_Text excerpt:_
= = =

But he will continue to distribute milkweed, necessary for survival of the imperiled monarch butterfly, throughout the Midwest this year out of his native plant nursery, Spence Restoration Nursery, established 25 years ago.
The nursery produces about 50,000 milkweed plugs annually, plus hundreds of pounds of milkweed seeds, for planting in places such as toll road rights of way, underneath utility company high-voltage overhead power lines, and in low spots in city parks.
The seed production side of Spence’s business became more efficient this year after he spent the winter building a replica of a milkweed gin (“gin” is related to the word “engine”) patented in the 1930s by Dr. Boris Berkman of Chicago.
During World War II, milkweed gins in Petoskey, Mich., processed tons of milkweed “floss” — the white, fluffy hairs inside milkweed pods — as filler for U.S. military life preservers. Widespread milkweed pod collection drives were conducted by community organizations, school children (including those in the Muncie, area, according to Spence) and others to protect airmen and seamen from drowning.
Out of curiosity, Spence was researching milkweed gins online and stumbled across — on Google — Dr. Berkman’s patent, which was no longer protected. The machine is similar to the better-known cotton gin, which separates cotton fibers from their seeds.
The milkweed gin’s components include hopper, roller, beater paddle, screen, spinning drum, negative air chamber, cyclone and bag.
“This thing is made out of — you don’t buy any of these parts,” Spence said. “It’s made from other components that we had.”
Three local businesses —Keppler Steel, Thompson Welding and Fuller Architectural Hardwoods — helped fabricate the machine, which includes thermally modified yellow poplar.
Just like during WW II, milkweed pods still have to be hand-collected from acreage owned by the nursery and through agreements Spence has with other property owners.
But the gin will separate the milkweed seeds, the floss and the pods (a waste product plowed back into the ground). The seeds are used to either grow milkweed plugs in the greenhouse or packaged for sale with seeds of other flowers and grasses in a prairie or meadow mix. The floss is a potential source of hypoallergenic filler for pillows, comforters and jacket linings.
Up until now, Spence has been using mini combine harvesters to process the pods. While that machinery removes the seeds, it leaves the potentially marketable floss tangled up with the pods. And it requires three people to run a combine compared to one gin operator.
“With the demise of the monarch butterfly, there is increased demand for milkweed,” Spence said.
He cited as an example the Ohio Pollinator Habitat Initiative, which calls on Ohioans to collect milkweed pods. Started in 2015, the project has harvested thousands of pods across the state yielding millions of seeds.
Another example of milkweed’s appeal is that every time Spence’s wholesale nursery gets mentioned in a publication, it gets flooded with calls and visitors who want to make purchases, mistakenly thinking it is a retail store.
Backyard gardeners aren’t part of the nursery’s customer base. It supplies 180 species of native plants, primarily grasses, sedges and flowers, for installation on projects like restoration of wetlands along the Maumee and Cuyahoga rivers in Ohio to curb pollution runoff into Lake Erie.

= = =

_Given task A:_ Swap "sidebar item" for "sidebar entry" throughout the listing below and reproduce it with everything else unchanged. Leave the pictures out of your answer.

Data on locating visible targets
= = =

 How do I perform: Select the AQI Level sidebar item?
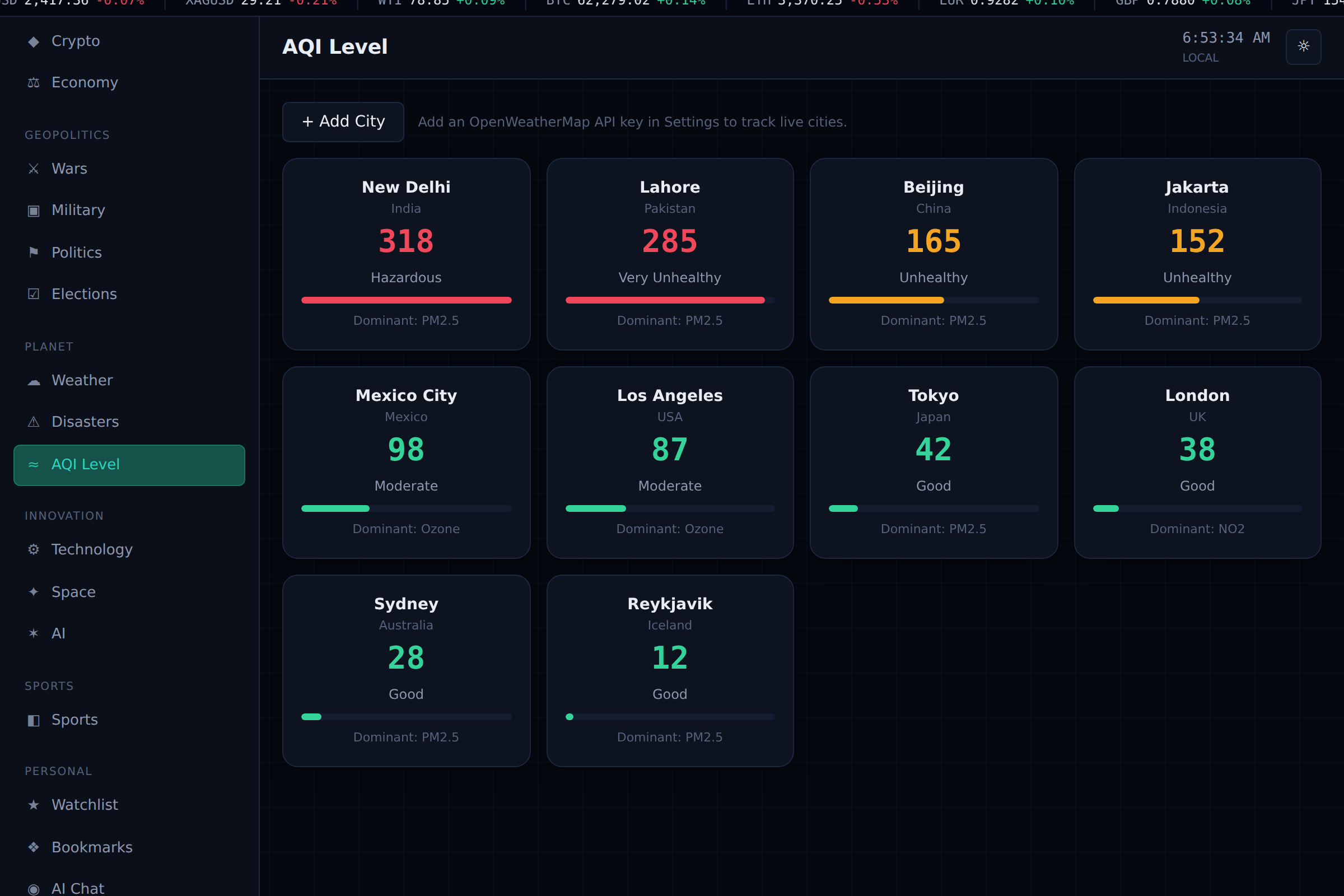tap(129, 465)
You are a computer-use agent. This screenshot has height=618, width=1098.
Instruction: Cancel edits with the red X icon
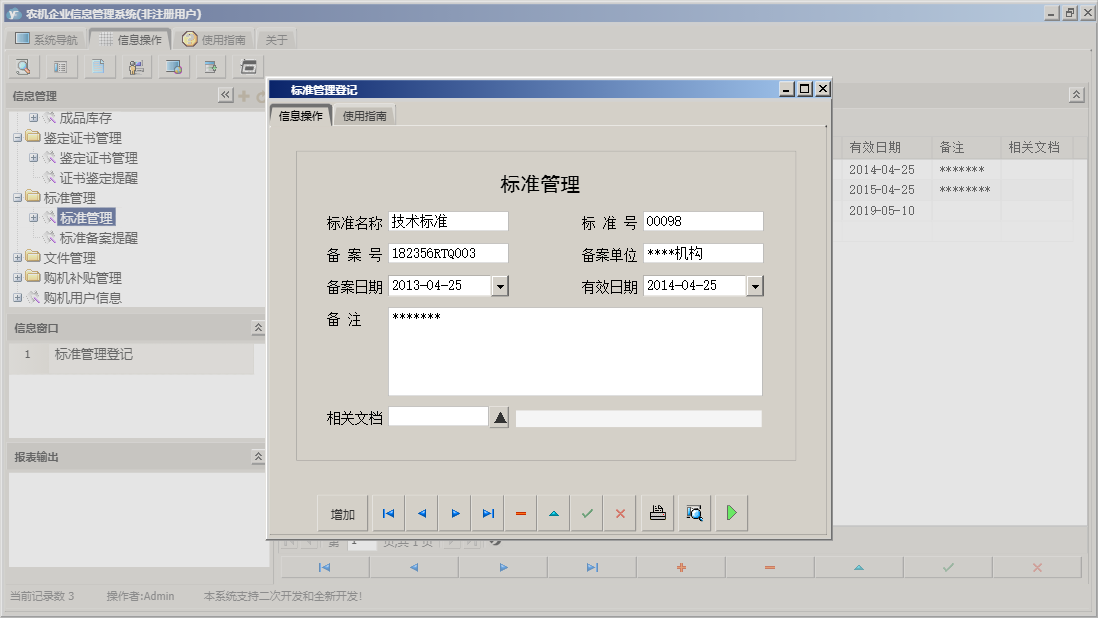click(620, 512)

= = =

_Given task B:_ Transcribe the milkweed passage between "Three local businesses" and "other property owners.", inclusive.

_Exercise result A:_
 How do I perform: Select the AQI Level sidebar entry?
tap(129, 465)
You are a computer-use agent. This screenshot has height=618, width=1098.
Instruction: Cancel edits with the red X icon
click(620, 512)

_Exercise result B:_
Three local businesses —Keppler Steel, Thompson Welding and Fuller Architectural Hardwoods — helped fabricate the machine, which includes thermally modified yellow poplar.
Just like during WW II, milkweed pods still have to be hand-collected from acreage owned by the nursery and through agreements Spence has with other property owners.